Continuous Diagnostics and Mitigation, the Department of Homeland Security’s cybersecurity dashboard program, is picking up steam as more agencies launch and complete CDM pilots. In the past, cybersecurity audits involved documents printed out and tucked into a binder, once per year. CDM is changing that.

“I compare it to you go to your annual doctor visit, they take your blood pressure, and that’s one reading at one point in time,” Egts said. “But that may not be an accurate representation over a year. Compare that to having a Fitbit, whether it’s tracking your heart rate, sleep quality, or whatever your health statistics are that you want to measure, and it’s doing that continuously and alerting you of anomalies.”

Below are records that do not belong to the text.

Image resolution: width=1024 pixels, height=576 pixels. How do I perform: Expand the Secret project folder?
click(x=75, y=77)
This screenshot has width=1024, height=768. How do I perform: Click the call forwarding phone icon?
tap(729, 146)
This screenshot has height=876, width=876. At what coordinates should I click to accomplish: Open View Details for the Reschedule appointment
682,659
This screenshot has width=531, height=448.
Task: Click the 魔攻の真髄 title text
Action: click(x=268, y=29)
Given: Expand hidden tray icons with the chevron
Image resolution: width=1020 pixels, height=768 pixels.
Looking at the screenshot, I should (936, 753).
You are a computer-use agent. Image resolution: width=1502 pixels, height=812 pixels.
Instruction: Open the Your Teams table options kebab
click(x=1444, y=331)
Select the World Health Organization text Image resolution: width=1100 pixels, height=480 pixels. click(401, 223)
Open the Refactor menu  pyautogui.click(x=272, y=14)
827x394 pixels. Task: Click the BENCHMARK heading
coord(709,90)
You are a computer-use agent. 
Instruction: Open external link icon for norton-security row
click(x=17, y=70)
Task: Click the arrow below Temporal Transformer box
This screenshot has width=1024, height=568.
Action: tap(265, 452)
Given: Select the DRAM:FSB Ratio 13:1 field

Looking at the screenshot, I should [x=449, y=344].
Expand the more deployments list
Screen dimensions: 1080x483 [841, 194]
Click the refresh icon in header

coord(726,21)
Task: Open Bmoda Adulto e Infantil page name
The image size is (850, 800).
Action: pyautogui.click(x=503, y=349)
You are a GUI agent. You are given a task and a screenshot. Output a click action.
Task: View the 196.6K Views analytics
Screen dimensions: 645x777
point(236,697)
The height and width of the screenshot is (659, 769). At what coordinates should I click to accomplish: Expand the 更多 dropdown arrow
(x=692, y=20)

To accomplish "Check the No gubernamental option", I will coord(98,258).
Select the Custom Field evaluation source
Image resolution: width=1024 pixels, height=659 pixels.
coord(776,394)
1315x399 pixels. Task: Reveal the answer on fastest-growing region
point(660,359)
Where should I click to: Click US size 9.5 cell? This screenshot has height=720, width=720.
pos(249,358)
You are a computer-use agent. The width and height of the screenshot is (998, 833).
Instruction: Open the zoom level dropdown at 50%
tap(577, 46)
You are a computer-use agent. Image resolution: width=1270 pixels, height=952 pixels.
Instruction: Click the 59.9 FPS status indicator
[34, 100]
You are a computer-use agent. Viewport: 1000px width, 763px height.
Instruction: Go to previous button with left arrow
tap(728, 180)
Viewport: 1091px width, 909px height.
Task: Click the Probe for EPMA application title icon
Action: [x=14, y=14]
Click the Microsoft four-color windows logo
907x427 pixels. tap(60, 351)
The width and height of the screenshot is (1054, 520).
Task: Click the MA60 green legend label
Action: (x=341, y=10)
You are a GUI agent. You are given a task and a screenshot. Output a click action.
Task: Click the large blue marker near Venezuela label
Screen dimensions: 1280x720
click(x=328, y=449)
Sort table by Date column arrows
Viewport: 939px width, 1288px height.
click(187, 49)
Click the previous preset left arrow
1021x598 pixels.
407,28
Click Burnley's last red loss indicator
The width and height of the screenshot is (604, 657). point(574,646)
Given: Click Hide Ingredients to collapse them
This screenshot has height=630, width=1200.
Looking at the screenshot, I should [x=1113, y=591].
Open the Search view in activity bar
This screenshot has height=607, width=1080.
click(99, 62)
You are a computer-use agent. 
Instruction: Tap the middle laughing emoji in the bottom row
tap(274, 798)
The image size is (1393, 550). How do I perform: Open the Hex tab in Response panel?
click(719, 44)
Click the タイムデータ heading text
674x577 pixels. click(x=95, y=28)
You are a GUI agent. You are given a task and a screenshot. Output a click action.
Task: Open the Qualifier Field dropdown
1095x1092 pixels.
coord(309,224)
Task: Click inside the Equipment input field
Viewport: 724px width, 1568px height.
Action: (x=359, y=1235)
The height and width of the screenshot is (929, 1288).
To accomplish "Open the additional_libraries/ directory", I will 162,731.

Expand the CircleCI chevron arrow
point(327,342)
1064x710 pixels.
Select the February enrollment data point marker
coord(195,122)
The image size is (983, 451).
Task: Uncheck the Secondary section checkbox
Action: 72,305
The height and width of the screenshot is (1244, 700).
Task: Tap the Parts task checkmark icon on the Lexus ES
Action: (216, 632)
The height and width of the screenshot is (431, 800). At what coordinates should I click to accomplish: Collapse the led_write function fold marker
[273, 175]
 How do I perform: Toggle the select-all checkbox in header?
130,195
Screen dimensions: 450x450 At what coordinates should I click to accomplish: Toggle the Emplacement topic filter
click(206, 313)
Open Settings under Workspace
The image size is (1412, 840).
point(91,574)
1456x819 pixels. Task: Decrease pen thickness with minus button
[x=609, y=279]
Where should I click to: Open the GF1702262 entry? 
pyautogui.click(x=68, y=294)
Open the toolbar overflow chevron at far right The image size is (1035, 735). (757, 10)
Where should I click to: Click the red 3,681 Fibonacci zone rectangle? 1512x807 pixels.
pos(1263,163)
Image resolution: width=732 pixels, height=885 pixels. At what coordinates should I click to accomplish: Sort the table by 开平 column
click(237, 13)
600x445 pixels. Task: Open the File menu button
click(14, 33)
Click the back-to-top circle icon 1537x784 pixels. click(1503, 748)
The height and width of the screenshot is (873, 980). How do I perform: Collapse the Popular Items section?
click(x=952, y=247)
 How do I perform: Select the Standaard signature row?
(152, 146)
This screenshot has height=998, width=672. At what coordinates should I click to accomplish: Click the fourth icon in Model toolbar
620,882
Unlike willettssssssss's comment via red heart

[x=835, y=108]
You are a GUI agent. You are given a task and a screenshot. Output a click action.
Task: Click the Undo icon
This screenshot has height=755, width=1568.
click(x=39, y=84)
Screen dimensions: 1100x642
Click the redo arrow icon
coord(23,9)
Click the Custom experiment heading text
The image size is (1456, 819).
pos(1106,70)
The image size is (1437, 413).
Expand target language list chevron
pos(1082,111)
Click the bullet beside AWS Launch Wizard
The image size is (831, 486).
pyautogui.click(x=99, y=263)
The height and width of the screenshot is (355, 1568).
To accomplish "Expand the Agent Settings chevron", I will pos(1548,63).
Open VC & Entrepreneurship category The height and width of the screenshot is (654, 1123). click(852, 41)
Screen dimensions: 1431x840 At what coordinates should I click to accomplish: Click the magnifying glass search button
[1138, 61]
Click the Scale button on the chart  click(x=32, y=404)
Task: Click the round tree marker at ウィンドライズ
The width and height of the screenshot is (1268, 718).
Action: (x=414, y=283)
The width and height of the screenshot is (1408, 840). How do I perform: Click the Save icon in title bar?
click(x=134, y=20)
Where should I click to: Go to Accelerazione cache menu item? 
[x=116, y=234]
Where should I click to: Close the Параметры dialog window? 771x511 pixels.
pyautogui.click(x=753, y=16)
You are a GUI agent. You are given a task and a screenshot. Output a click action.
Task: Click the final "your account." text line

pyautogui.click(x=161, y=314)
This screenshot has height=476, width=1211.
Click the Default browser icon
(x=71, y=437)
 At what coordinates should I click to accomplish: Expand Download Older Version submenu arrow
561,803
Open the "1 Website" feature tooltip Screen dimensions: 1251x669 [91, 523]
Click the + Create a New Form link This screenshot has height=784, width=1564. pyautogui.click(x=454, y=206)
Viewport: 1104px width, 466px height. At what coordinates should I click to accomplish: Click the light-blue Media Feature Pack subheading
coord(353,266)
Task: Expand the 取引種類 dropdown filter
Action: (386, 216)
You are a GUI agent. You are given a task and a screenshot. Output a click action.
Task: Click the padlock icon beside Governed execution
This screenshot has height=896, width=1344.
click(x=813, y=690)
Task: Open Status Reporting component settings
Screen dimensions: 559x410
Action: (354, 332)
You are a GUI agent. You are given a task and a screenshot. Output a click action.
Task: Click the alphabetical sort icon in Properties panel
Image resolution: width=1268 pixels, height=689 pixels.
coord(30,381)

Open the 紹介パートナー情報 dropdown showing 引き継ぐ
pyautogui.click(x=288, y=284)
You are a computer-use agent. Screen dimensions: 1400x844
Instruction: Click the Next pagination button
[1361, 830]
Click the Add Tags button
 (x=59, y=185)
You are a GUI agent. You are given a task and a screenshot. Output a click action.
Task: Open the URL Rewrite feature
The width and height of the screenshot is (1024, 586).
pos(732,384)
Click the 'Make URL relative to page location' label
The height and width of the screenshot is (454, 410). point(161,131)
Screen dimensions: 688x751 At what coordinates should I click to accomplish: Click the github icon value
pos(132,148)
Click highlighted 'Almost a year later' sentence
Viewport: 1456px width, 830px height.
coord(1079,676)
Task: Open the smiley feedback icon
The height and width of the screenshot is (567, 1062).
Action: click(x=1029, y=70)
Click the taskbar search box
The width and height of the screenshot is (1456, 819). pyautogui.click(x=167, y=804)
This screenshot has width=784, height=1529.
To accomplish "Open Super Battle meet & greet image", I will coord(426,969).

The only way this is going to be feasible, Egts said, is to remove humans from the loop.

“The only way to continuously check your security posture is through automation,” he said.

Hybrid and multi-cloud are here, and they’re not going away

The Cloud Smart policy is an evolution of Cloud First. Agencies are realizing that not everything needs to go to the cloud, and not every cloud is right for every application. Agencies need a cloud strategy, and they need an open substrate which spans from on premise to multiple public clouds. This helps them accelerate their adoption of the cloud by not having to to cross-train people on technologies specific to certain cloud providers, and will be able to run certain workloads on public clouds, and others in private data centers.

Because every cloud provider does containers differently. So standardizing on an underlying platform gives agencies more options, but with fewer functional variations.

“If an agency goes all in with one particular cloud, and they’re locked into that cloud, the strength of that agency’s hand for negotiation is weakened,” Egts said. “By making multicloud a part of your cloud strategy, you’ll be able to ensure the cloud providers are delivering value, at the right price, and the right features and the right capability, or you’re free to go elsewhere.”

Products won’t be a panacea. Agencies need to focus on people and process too

Cloud Smart, the Federal Cyber Reskilling Academy, and the Executive Order on Maintaining American Leadership in Artificial Intelligence recognize what that it’s not just about the technology, it’s about the people as well. Getting the right programs won’t help if employees aren’t able to use them to their fullest potential.

Egts points to : “organizations which design systems … are constrained to produce designs which are copies of the communication structures of these organizations.” So if agencies have siloed, top-down communications styles, that’s what their systems will wind up looking like as well.

Instead, agencies need to adopt an open culture, revolving around agile principles and DevSecOps. The most engaged agencies, like those found in the Federal Employees Viewpoint Survey, are the ones that embody those principles, communicate effectively, and empower their workforce.

“Establishing guiding principles at the top and empowering employees at all levels is the only way for agencies to scale as agency expectations go higher and higher and technologies move faster and faster,” Egts said.